What people eat ultimately does not affect them, but the attitudes, words, and actions they display spring from within them. And so the Markan narrator infers, “Thus he declared all foods clean.” For Jesus “purity” does not define a ritual boundary marking religious identity; rather purity defines an inner character that avoids social harm.
Sermon on the Mount. Another telling passage in the Gospels is the Sermon on the Mount (Matt 5–7), which is the principal section in Matthew’s Gospel where Rabbi Jesus unpacks how he interprets the Scriptures for his “disciples/students” (Matt 5:1), “teaching them to observe all” that he “commanded” (Matt 28:19–20). But before we explore how Jesus interprets the Old Testament, we will first consider his key Old Testament verses, namely the 10 Commandments, in their own right (Exod 20:1–17; Deut 5:6—21). As just noted, the first four commandments enjoin respect for God and the remaining six respect for one’s neighbor. Each of them is enforceable, in the sense that they refer to observable behaviors, with the exception of the tenth commandment: “You shall not covet.” This one refers to interior longing or desire. Evidently the Ten Commandments are not a traditional lawcode for state enforcement; they also speak to the aspirations of the people of God. While specific persons and objects of “coveting” are listed in the verse, that is, items of your neighbor’s household, this attitude of longing could also apply to any of the preceding nine commandments. Coveting your neighbor’s wife could lead to adultery or to murder. Coveting your neighbor’s property could lead to theft or to bearing false witness. Coveting money could lead to Sabbath violation. Coveting a business deal could lead to invoking Yahweh’s name in a vain oath. In this respect, the tenth commandment provides a hermeneutical key that helps in interpreting the entire set.
Jesus opens the Sermon on the Mount with a disclaimer: “Do not think that I have come to abolish the Law or the Prophets; I have not come to abolish them but to fulfill them” (Matt 5:17, ESV). He asserts this because everything he is about to say sounds like he is abolishing the Law and the Prophets: “You have heard that it was said …, but I say to you …” Key to his sermon is defining or redefining “righteousness”:
For I tell you, unless your righteousness exceeds that of the scribes and Pharisees, you will never enter the kingdom of heaven (Matt 5:20, ESV).
The first two instances stem from the 10 Commandments (“You shall not murder” and “You shall not commit adultery”), and in each case Jesus internalizes the commandment from an action to an attitude. One might wonder on what exegetical basis he makes this interpretive move, but his halakhic extension of the prohibition, “You shall not commit adultery,” is telling:
But I say to you that everyone who looks at a woman with lustful intent has already committed adultery with her in his heart (Matt 5:28, ESV).
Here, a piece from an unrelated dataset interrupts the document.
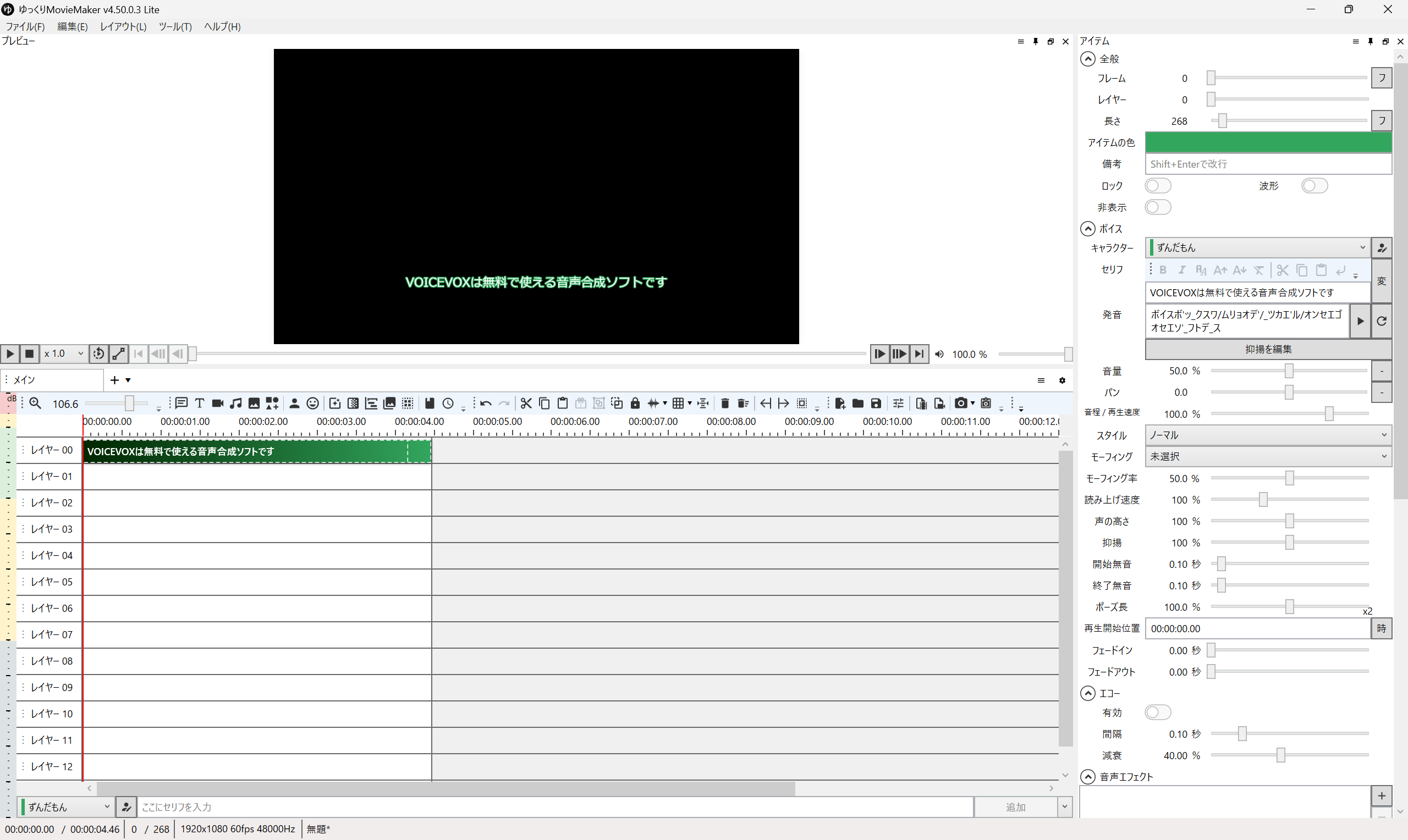The width and height of the screenshot is (1408, 840).
Task: Click the scissors cut icon in timeline toolbar
Action: (526, 403)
The Greek word usually translated “lustful” is the same word found in the Septuagintal version of the tenth commandment, “You shall not covet (ἐπιθυμέω).” It would seem that Jesus uses the interior attitude embedded in this final commandment as a hermeneutical key to interpret the standard of “righteousness” articulated in one of Judaism’s fundamental texts. Much to the surprise of his audience, Jesus actually raises the bar for righteousness by going beyond mere behaviors to one’s words and the attitudes of the heart.